Each component of Melan-Dx contributes to overall effectiveness
Since MUSK+Melan-Dx demonstrated the strongest overall performance across all previous comparisons, we conducted ablation studies using this model to exploit the contribution of different components. We evaluated the same metrics as in Fig. 3 to ensure consistent comparison. We compared four configurations: Melan-Dx with same expert for all classes (Melan-Dx 1 Expert), Melan-Dx with only local contrastive loss (Melan-Dx Local Loss), Melan-Dx with only global contrastive loss (Melan-Dx Global Loss), and the complete Melan-Dx framework with multi experts, local and global loss (Melan-Dx).
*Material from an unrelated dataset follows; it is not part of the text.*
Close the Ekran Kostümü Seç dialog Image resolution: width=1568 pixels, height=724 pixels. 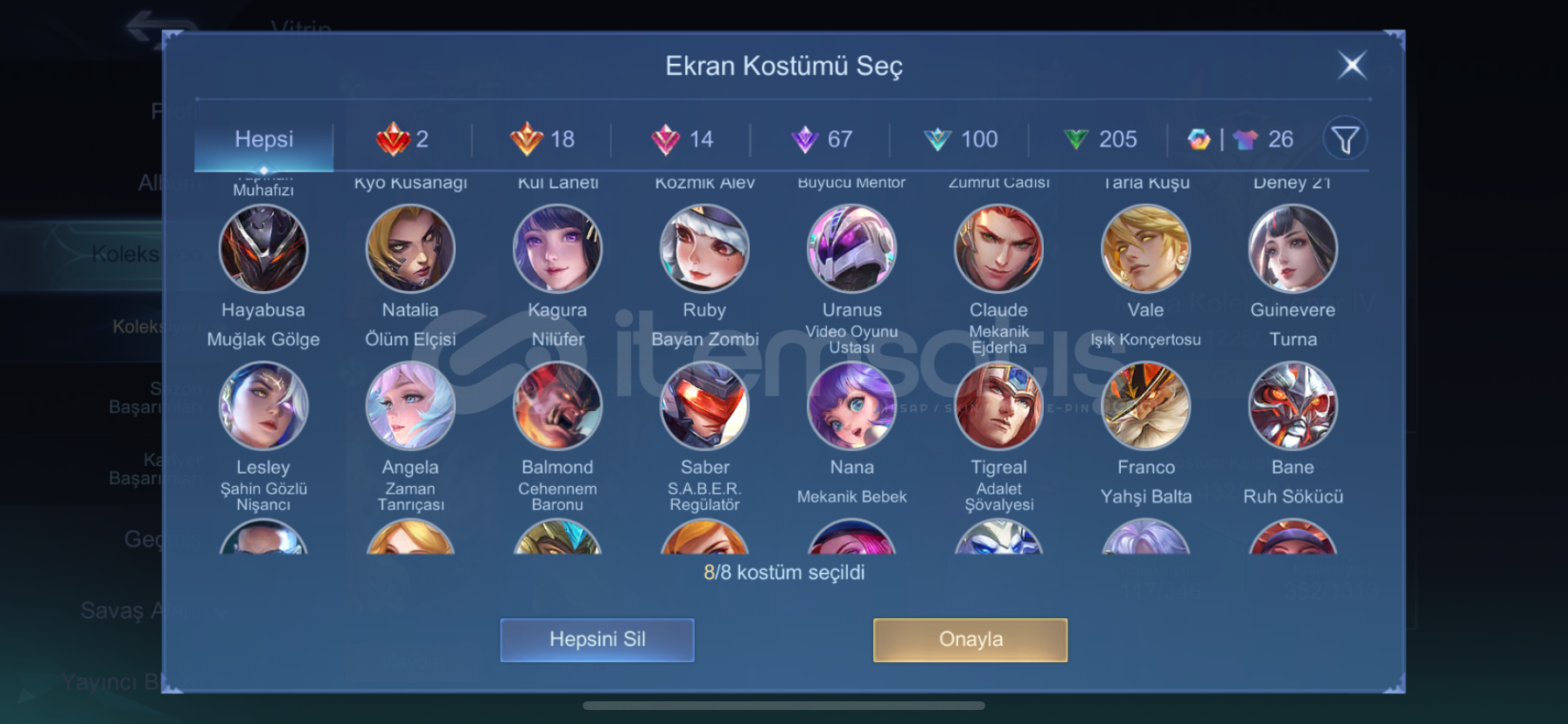pyautogui.click(x=1352, y=65)
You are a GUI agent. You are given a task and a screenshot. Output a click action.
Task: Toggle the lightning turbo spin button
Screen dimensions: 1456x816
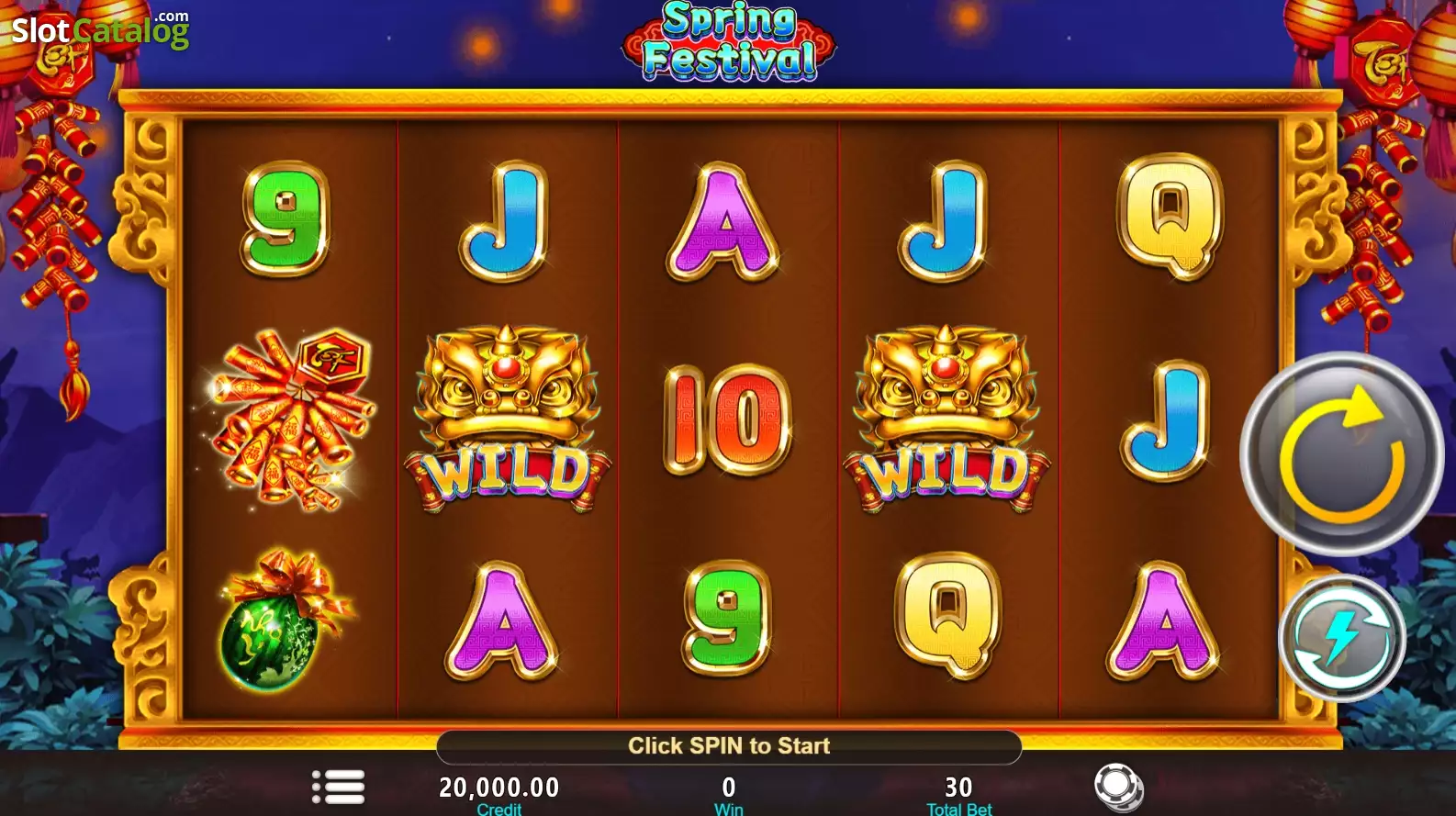coord(1342,638)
For binary classification (Fig. 4c), complete Melan-Dx showed 0.869 accuracy, while ablated versions reduce the performance: 1 expert (0.841, P = 3.00 × 10−10), local loss only (0.851, P = 1.58 × 10−7), and global loss only (0.621, P = 4.55 × 10−77). F1 score exhibits similar patterns: 0.869 for complete framework versus 0.841 (P = 2.20 × 10−11), 0.849 (P = 9.36 × 10−8), and 0.621 (P = 1.79 × 10−72), respectively. For Top-1 accuracy in 40-class classification (Fig. 4d), the complete Melan-Dx achieved 0.699, while ablated versions showed reduced performance: 1 expert (0.683, P = 5.45 × 10−3), local loss only (0.664, P = 1.93 × 10−11), and global loss only (0.333, P = 1.44 × 10−83). Top-3 accuracy followed similar patterns with complete Melan-Dx at 0.874 compared to 0.867 (P = 4.41 × 10−3), 0.862 (P = 3.03 × 10−4), and 0.655 (P = 1.19 × 10−74), respectively. Hierarchical accuracy demonstrated the same trend: complete Melan-Dx 0.729 versus 0.715 (P = 1.97 × 10−3), 0.699 (P = 4.30 × 10−11), and 0.411 (P = 1.22 × 10−82) for the ablated configurations. Across all evaluation scenarios, removing any component of Melan-Dx resulted in statistically significant performance degradation as confirmed by paired Student’s t-tests, which demonstrates each component is essential for optimal overall framework performance.
Melan-Dx provides evidence-based diagnosis
To show how Melan-Dx works, we present an example of its retrieval process (Fig. 4e). For a given input image, the system finds the most similar images and relevant medical knowledge from our atlas. Melan-Dx image arm retrieved two relevant reference images in class “Junctional, compound, and dermal naevi” with scores of 0.5602 and 0.4398. These images show similar tissue patterns to the input image. The knowledge arm also retrieved relevant medical knowledge with confidence scores. The top knowledge entry (score: 0.6791) described “Variation in pigmentation and morphological appearance aiding in clinical and dermoscopic diagnosis.” The second entry (score: 0.3209) provided specific details: “Dermoscopy reveals patterns such as reticular network for junctional naevi and a globular structure for compound and dermal naevi.” This example shows how Melan-Dx combines visual similarities with medical knowledge to support diagnosis. The scores can help doctors understand how confident the system is about each piece of evidence, making the diagnostic process clear and reliable.
Melan-Dx helps enhance few-shot whole slide image classification
To evaluate the scalability and clinical applicability of our Melan-Dx framework, we extended our analysis to WSI classification using the HISTAI skin dataset43. This dataset provides case-specific diagnostic results, which we filtered using GPT-4o to match only cases with clear melanoma and nonmelanoma diagnoses. After two rounds of strict matching, we retained consistently matched cases and manually verified the diagnostic results. We randomly selected 1000 WSIs from this filtered dataset for the experiment.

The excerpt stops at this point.